[Saved entries]
........

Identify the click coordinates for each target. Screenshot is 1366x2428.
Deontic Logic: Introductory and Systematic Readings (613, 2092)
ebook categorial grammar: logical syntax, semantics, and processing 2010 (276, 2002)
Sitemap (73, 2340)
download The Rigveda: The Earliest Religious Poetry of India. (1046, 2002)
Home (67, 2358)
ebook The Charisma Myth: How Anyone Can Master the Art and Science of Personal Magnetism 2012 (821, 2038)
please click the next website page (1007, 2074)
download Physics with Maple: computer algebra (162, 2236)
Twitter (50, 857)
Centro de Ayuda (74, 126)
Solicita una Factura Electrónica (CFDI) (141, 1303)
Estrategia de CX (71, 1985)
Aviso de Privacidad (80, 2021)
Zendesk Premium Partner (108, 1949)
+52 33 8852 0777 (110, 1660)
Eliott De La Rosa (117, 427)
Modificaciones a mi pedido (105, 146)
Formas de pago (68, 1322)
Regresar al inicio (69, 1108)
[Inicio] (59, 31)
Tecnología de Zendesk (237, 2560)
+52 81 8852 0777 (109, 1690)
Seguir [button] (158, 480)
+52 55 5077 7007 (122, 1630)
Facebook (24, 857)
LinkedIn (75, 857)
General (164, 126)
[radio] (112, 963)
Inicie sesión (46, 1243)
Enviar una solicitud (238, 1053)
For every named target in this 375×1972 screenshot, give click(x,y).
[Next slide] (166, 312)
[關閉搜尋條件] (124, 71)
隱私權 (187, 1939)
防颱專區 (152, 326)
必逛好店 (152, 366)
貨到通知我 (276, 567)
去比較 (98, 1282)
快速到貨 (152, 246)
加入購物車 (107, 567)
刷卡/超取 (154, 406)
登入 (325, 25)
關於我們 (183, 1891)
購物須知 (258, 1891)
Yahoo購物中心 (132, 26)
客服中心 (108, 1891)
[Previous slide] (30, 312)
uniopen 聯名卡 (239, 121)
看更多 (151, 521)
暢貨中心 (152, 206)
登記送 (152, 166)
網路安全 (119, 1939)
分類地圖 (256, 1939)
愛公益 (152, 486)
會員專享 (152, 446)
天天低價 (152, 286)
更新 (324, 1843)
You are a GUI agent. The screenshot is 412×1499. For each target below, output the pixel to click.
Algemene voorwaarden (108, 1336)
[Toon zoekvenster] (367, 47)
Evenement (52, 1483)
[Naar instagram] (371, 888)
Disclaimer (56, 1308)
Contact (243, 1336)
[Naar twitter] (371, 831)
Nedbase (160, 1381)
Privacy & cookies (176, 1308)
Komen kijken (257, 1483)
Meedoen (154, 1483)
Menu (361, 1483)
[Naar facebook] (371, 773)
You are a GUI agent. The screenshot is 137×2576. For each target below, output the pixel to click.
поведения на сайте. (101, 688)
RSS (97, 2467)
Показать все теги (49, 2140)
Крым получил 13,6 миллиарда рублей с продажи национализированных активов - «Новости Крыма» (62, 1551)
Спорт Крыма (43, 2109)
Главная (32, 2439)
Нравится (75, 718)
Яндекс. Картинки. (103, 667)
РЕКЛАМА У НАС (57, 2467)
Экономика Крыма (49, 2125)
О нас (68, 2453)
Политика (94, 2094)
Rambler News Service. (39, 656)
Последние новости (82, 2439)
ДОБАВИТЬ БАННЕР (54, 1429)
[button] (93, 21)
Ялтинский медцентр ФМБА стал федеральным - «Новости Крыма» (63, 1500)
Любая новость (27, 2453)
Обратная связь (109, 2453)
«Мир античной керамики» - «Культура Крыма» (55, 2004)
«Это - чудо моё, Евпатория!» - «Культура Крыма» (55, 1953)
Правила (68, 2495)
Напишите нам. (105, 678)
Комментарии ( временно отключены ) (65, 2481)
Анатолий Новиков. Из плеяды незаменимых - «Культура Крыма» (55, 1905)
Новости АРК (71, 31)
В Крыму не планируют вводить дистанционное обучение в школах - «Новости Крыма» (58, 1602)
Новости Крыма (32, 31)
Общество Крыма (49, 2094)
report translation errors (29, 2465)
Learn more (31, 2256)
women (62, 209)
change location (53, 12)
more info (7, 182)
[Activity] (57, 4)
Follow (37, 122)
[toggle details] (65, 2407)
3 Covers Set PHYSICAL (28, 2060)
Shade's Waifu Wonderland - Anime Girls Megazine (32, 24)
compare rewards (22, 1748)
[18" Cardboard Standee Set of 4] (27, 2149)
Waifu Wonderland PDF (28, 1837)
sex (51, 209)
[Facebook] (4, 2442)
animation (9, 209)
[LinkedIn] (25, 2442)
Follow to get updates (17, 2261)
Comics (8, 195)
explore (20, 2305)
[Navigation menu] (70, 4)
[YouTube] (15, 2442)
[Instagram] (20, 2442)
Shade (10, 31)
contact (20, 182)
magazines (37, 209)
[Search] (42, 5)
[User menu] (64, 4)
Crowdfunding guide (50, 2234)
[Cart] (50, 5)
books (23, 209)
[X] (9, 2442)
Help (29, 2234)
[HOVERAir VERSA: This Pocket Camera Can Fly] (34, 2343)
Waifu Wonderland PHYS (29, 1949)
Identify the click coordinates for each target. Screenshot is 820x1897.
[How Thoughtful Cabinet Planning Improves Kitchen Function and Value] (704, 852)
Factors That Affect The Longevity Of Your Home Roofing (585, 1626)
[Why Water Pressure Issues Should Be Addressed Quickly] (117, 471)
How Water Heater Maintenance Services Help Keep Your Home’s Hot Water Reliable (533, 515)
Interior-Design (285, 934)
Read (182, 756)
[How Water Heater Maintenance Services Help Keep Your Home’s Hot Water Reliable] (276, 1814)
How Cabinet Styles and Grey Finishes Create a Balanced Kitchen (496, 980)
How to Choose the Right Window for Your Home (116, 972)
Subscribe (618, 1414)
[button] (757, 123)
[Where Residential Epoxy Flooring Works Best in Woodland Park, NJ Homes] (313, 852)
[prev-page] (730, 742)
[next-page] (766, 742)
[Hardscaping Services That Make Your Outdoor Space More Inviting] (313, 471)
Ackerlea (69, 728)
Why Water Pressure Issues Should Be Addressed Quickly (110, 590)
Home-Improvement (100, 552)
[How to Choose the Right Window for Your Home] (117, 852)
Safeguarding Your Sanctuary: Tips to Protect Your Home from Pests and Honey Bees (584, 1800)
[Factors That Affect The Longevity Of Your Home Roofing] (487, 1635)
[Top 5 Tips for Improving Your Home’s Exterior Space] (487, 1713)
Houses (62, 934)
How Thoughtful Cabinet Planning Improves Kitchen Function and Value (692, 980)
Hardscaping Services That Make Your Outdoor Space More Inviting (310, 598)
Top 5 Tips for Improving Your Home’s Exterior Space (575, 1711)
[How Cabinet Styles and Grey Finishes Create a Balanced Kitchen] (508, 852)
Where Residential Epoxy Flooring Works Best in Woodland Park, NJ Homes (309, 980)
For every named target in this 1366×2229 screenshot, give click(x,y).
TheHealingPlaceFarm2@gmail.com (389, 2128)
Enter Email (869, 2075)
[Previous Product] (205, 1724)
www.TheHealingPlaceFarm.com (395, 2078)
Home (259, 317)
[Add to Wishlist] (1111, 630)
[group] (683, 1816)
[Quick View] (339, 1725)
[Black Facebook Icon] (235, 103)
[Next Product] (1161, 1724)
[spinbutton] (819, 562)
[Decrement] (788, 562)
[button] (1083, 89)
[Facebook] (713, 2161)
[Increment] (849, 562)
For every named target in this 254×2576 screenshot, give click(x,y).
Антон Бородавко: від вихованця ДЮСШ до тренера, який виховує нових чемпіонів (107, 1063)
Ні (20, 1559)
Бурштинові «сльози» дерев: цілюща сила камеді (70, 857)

........

→ **To do**
Output the records above exactly, from their first line through the line that contains "Centro de Ayuda (74, 126)", and add nothing.

→ **Reply**
Identify the click coordinates for each target. Screenshot is 1366x2428.
Deontic Logic: Introductory and Systematic Readings (613, 2092)
ebook categorial grammar: logical syntax, semantics, and processing 2010 (276, 2002)
Sitemap (73, 2340)
download The Rigveda: The Earliest Religious Poetry of India. (1046, 2002)
Home (67, 2358)
ebook The Charisma Myth: How Anyone Can Master the Art and Science of Personal Magnetism 2012 (821, 2038)
please click the next website page (1007, 2074)
download Physics with Maple: computer algebra (162, 2236)
Twitter (50, 857)
Centro de Ayuda (74, 126)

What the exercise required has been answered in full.